License issuance and delivery
When you buy a license, we (the app provider — not the merchant of record) keep a minimal record so we can deliver your key and help you recover it later: your order ID, the email you used at checkout, and the license key we issue for you (so we can e-mail it and re-send it if you lose it). We use this only to issue, deliver, re-send, and support your license and to handle refunds — the lawful basis is performance of our contract with you. We keep it for as long as your license is supported (so we can re-send a lost key), plus any period we are legally required to retain sale records for tax and accounting; you can ask us to erase it — subject to those retention duties — by emailing support@coreguard.app. We never store your payment-card details — those stay with our merchant of record.
Email / support
If you email us for support, we use your message and email address only to help you, and we don’t add you to any marketing list without your consent.
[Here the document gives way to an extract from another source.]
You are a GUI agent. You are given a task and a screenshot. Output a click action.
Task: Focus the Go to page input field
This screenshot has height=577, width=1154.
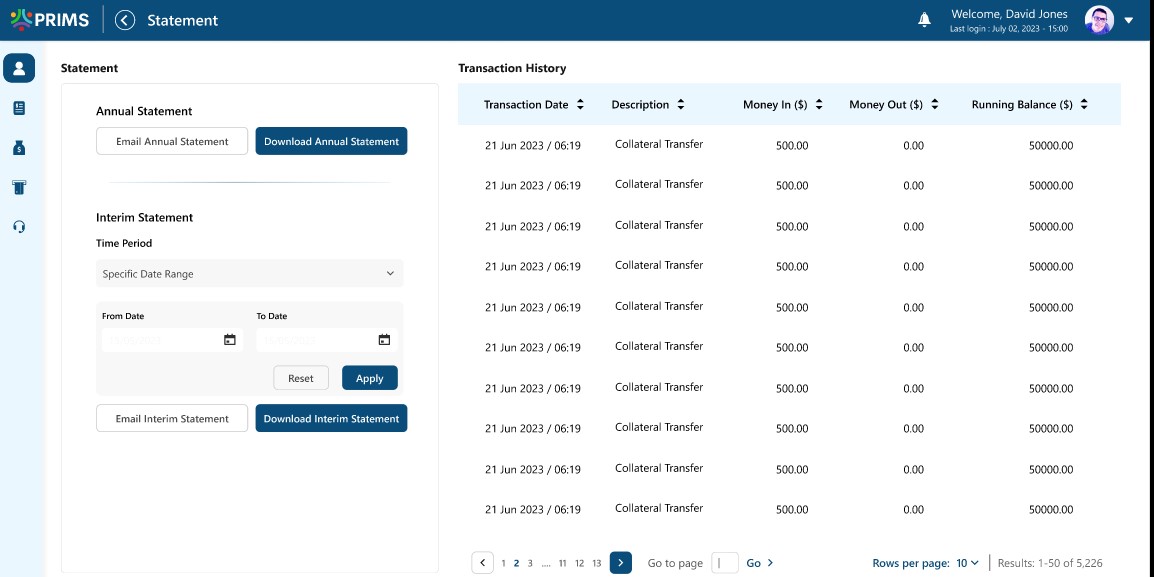tap(725, 563)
Launch list. If you ask us to notify you at launch (the “get notified” form), we store the email address you submit — plus, at most, which plan and where on the site you signed up from, and the signup date — on our own server, and nothing else. We use it for one thing: to email you once, when CoreGuard is available. No newsletter, no drip; we never share or sell it, and we delete it on request — email support@coreguard.app.
Your rights
Because the app collects no personal data, there is little to access, correct, or delete on our side. The main personal data that exists is what you give us by email (support), the license-issuance record we keep (your order ID, checkout email, and the license key — see License issuance and delivery), and the purchase/billing data held by our merchant of record.
- EU / UK (GDPR / UK GDPR). You have the right to access, rectify, erase, restrict, or object to processing of your personal data, and to data portability. The lawful bases we rely on are performance of a contract (issuing and supporting your license) and our legitimate interest in answering support requests. You may lodge a complaint with your local supervisory authority. To exercise these rights, email support@coreguard.app; for billing data, the merchant of record is the relevant controller/processor and we will help you reach them.
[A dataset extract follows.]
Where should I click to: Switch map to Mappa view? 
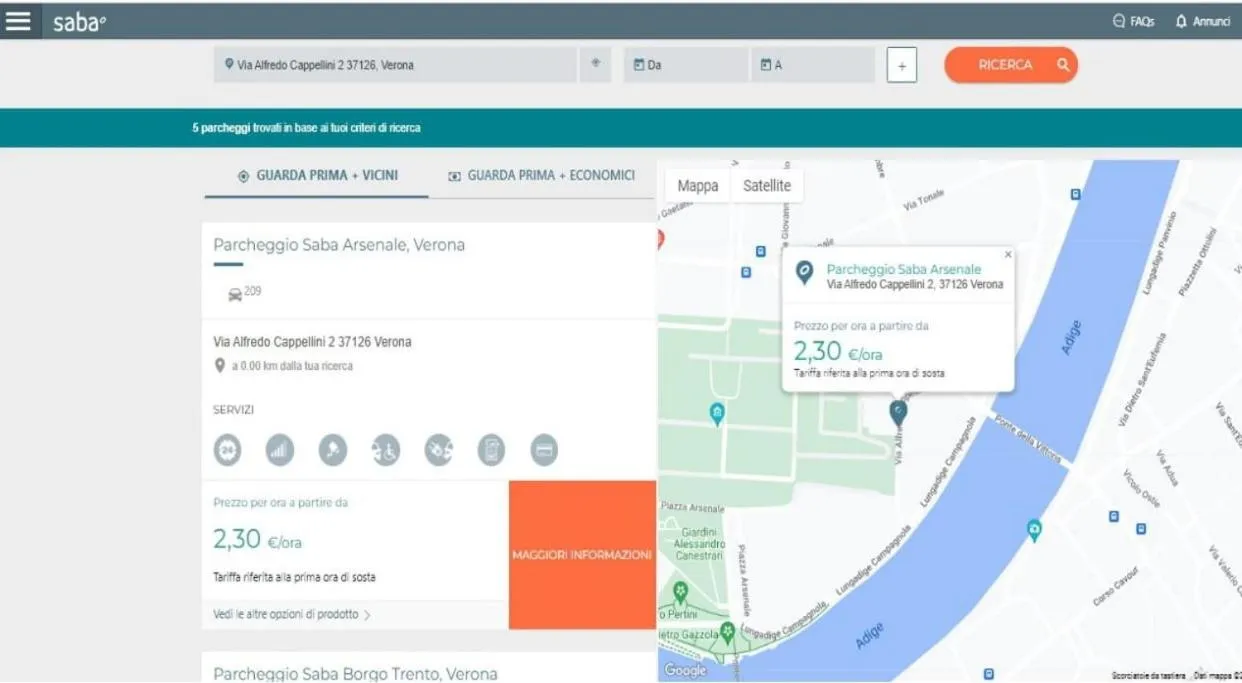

- California (CCPA/CPRA). We do not sell or “share” your personal information and do not use it for cross-context behavioral advertising. You may request access to or deletion of the limited personal information we hold (your support email and your order ID, checkout email, and license key from a purchase) by emailing support@coreguard.app.
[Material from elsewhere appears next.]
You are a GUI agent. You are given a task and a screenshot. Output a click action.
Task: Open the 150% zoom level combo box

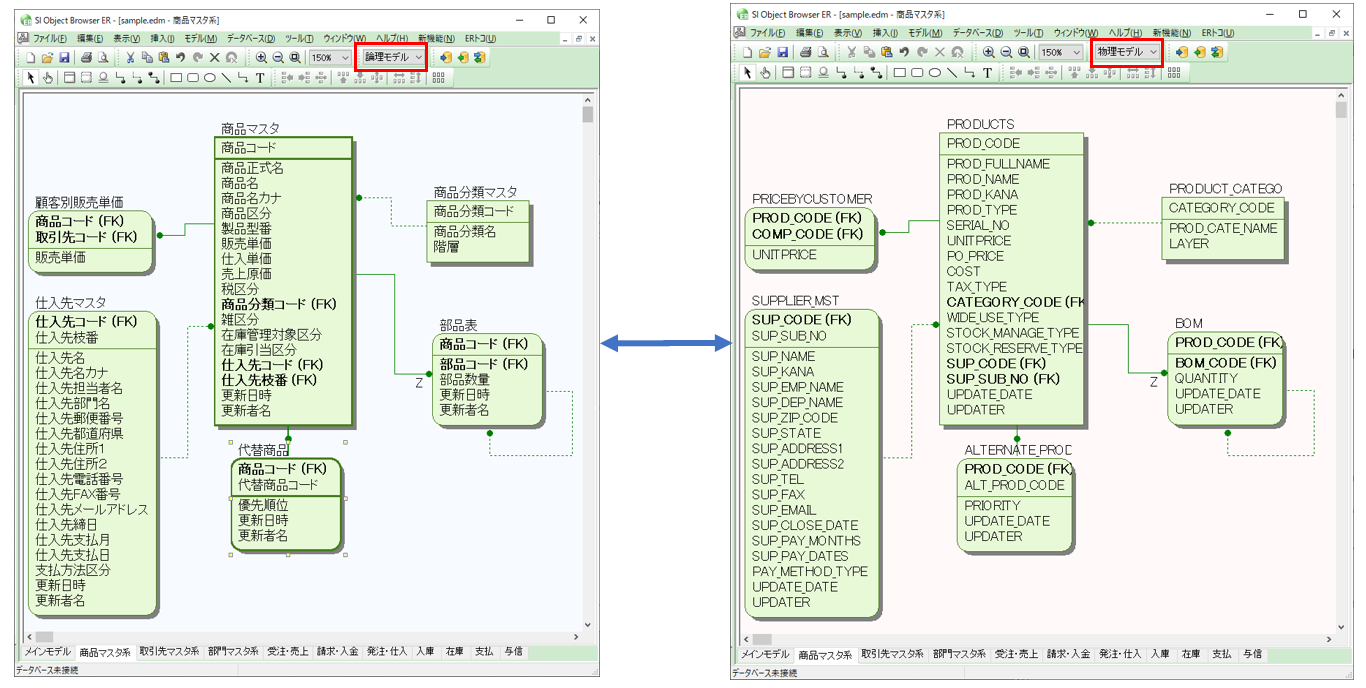click(330, 58)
- Identity verification: to protect you, we may need to confirm you are the person who made the purchase before acting on a request (e.g. by matching the order email).
Children
The CoreGuard app is not directed to children and collects no data from anyone. (The limited support and purchase data described above is the only personal data involved at all.)
Changes
We may update this policy; material changes will be posted on this page with a new effective date.